At last, striking into a broader trace which came from the westward, we found ourselves some six or eight hundred feet above the sea, in scenery still like a magnified Clovelly, but amid a vegetation which—how can I describe? Suffice it to say, that right and left of the path, and arching together over head, rose a natural avenue of Cocorite palms, beneath whose shade I rode for miles, enjoying the fresh trade wind, the perfume of the Vanilla flowers, and last, but not least, the conversation of one who used his high post to acquaint himself thoroughly with the beauties, the productions, the capabilities of the island which he governed, and his high culture to make such journeys as this a continuous stream of instruction and pleasure to those who accompanied him. Under his guidance we stopped at one point, silent with delight and awe.

Through an arch of Cocorite boughs—ah that English painters would go to paint such pictures, set in such natural frames—we saw, nearly a thousand feet below us, the little bay of Fillette. The height of the horizon line told us how high we were ourselves, for the blue of the Caribbean Sea rose far above a point which stretched out on our right, covered with noble wood, while the dark olive cliffs along its base were gnawed by snowy surf. On our left, the nearer mountain woods rushed into the sea, cutting off the view, and under our very feet, in the centre of an amphitheatre of wood, as the eye of the whole picture, was a group—such as I cannot hope to see again. Out of a group of scarlet Bois Immortelles rose three Palmistes, and close to them a single Balata, whose height I hardly dare to estimate. So tall they were, that though they were perhaps a thousand feet below us, they stood out against the blue sea, far up toward the horizon line, the central palm a hundred and fifty feet at least, the two others, as we guessed, a hundred and twenty feet or more. Their stems were perfectly straight and motionless, while their dark crowns, even at that distance, could be seen to toss and rage impatiently before the rush of the strong trade wind. The black glossy head of the Balata, almost as high aloft as they, threw off sheets of spangled light, which mingled with the spangles of the waves, and, above the tree tops, as if poised in a blue hazy sky, one tiny white sail danced before the breeze. The whole scene swam in soft sea air, and such combined grandeur and delicacy of form and of colour I never beheld before.

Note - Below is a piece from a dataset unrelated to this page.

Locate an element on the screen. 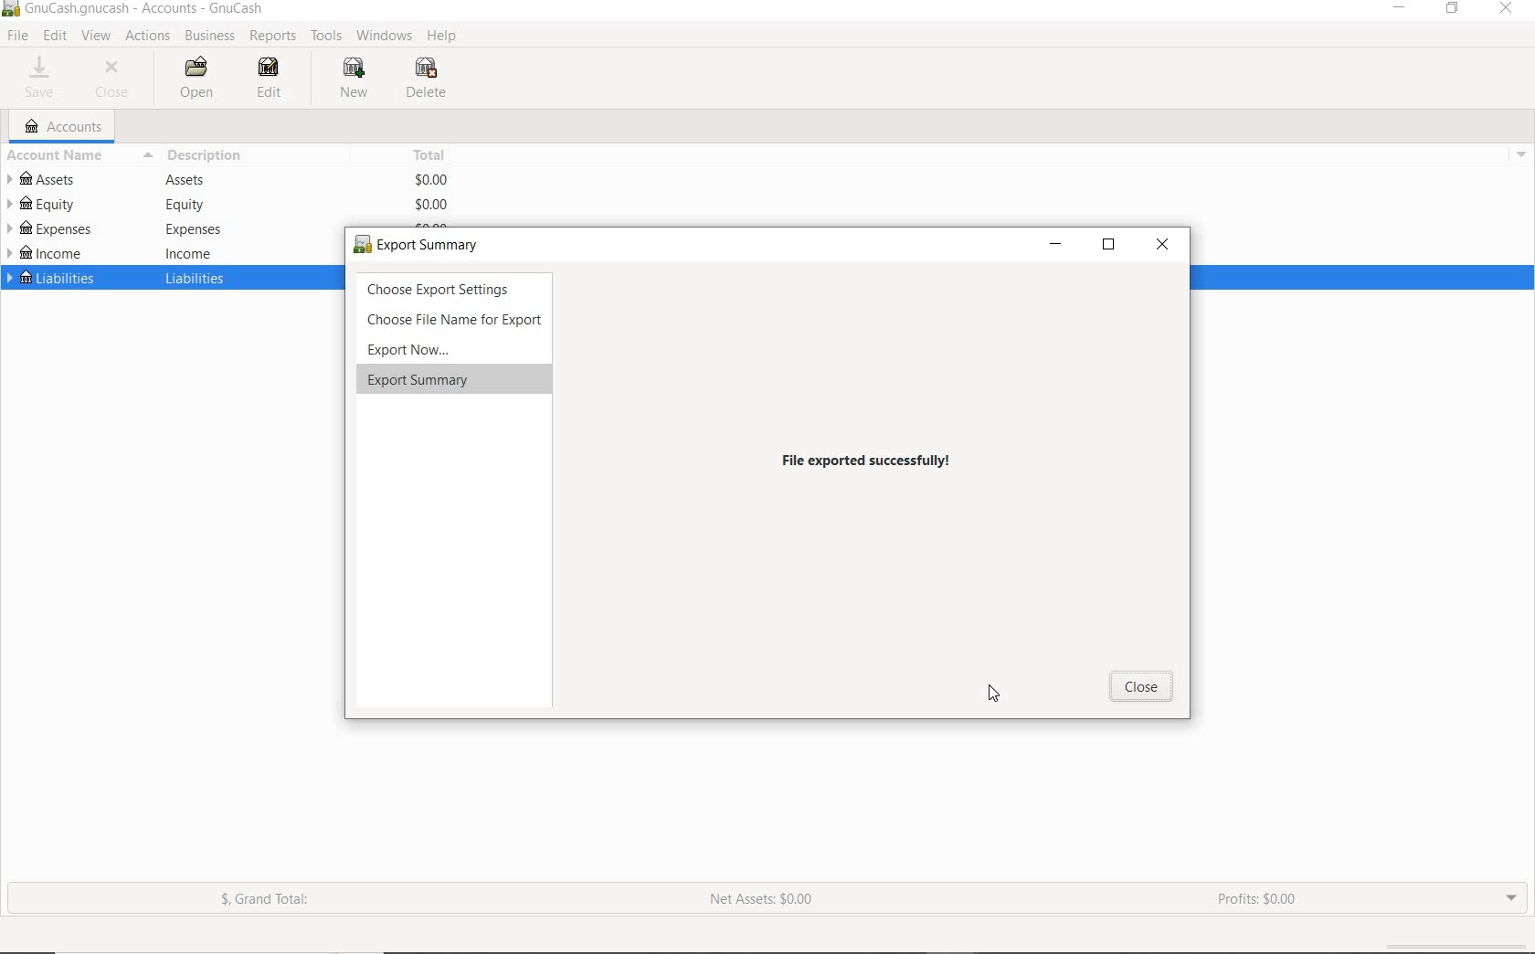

We rode on and downward, toward a spot where we expected to find water. Our Negroes had lagged behind with the provisions; and, hungry and thirsty, we tethered our horses to the trees at the bottom of a gully, and went down through the bush toward a low cliff. As we went, if I recollect, we found on the ground many curious pods, [{224}] curled two or three times round, something like those of a Medic, and when they split, bright red inside, setting off prettily enough the bright blue seeds. Some animal or other, however, admired these seeds as much as we; for they had been stripped as soon as they opened, and out of hundreds of pods we only secured one or two beads.